Tubal ligation (female sterilisation)
There are many surgical techniques to achieve a final result of blocking the fallopian tubes or cutting them. By doing this, sperm will no longer be able to reach the eggs to fertilise them. Again, this is generally regarded as a permanent form of contraception. Reversal can be done, but may involve various surgical procedures with no guarantee of success. It is generally a good method for women who have the fortitude to undergo another surgery, in addition to their cancer treatments.
Hormonal contraception
There is no clear evidence that it is safe to use any form of hormonal contraception in breast cancer survivors. The following contraceptives would be considered hormonal methods:
• Combined oral contraceptive pills (COCP) e.g. Femodene, Yaz and Mercilon.
• Contraceptive patch e.g. Evra.
• Contraceptive vaginal ring e.g. NuvaRing.
• Progesterone-only pill e.g. Microval.
• Progesterone implant e.g. Implanon.
• Progesterone injections e.g. Depo-Provera and Nur-Isterate.
NB – a special point to consider
Failure rates for all methods of contraception decrease as fertility naturally drops with advancing age. This makes methods that have an unacceptable failure rate for a younger woman, appropriate for a woman in her 40s.

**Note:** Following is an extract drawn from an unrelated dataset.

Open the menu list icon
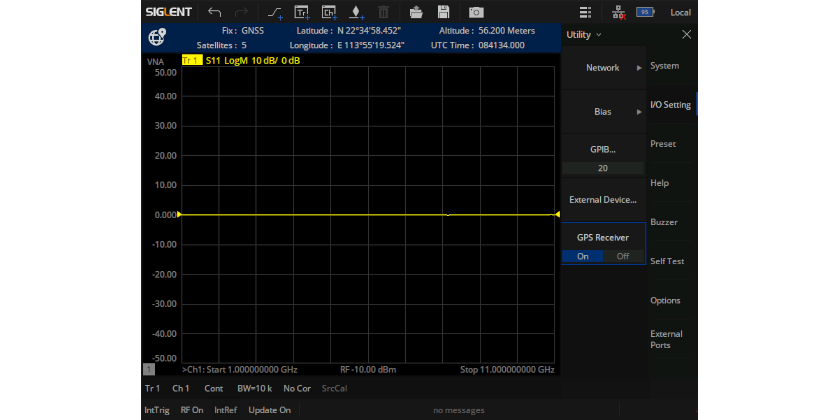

Since fertility will be further decreased following chemotherapy, a contraceptive method with a higher failure rate may be acceptable in a small population of women, who are still menstruating after breast cancer treatment. For example, while condoms and natural family planning methods may not be effective in a 35-year-old, they may be perfectly adequate for a 45-year-old on chemotherapy.
What about the Mirena?
The Mirena is an intrauterine device that releases a low sustained dose of a progestin (levonorgestrel) on a daily basis over a five-year period. The dose is meant to be so low that the progestin does not enter the bloodstream and so not exert any effect on the breast. Basic scientific data, however, suggests that progestins can have an effect on breast tissue – it encourages growth as well as cell division. This depends on the timing, type and amount of progestin used.
Now, not only will women who have recently had Mirenas inserted tell you, but studies have also shown that one of the initial nuisance side effects of the Mirena is breast tenderness. Therefore, it would seem that there is some hormonal effect on the breast, at least in the first few months after insertion, when levonorgestrel levels are highest. Thus an effect on breast cancer risk cannot be dismissed at this time. More data on safety is needed, before this device can be recommended as a first-line contraceptive for breast cancer survivors.
Some studies indicate, and researchers have recommended that the Mirena device can be used safely in some patients on tamoxifen treatment, where there may be concerns about developing an endometrial cancer of the uterus.
The progestin in the Mirena can exert a protective effect on the endometrium and thus act to prevent a tamoxifen-induced uterine cancer. Of course, this benefit has to be balanced by the potential simultaneous risk of inducing a breast cancer recurrence. This decision needs careful consideration by the entire treatment team.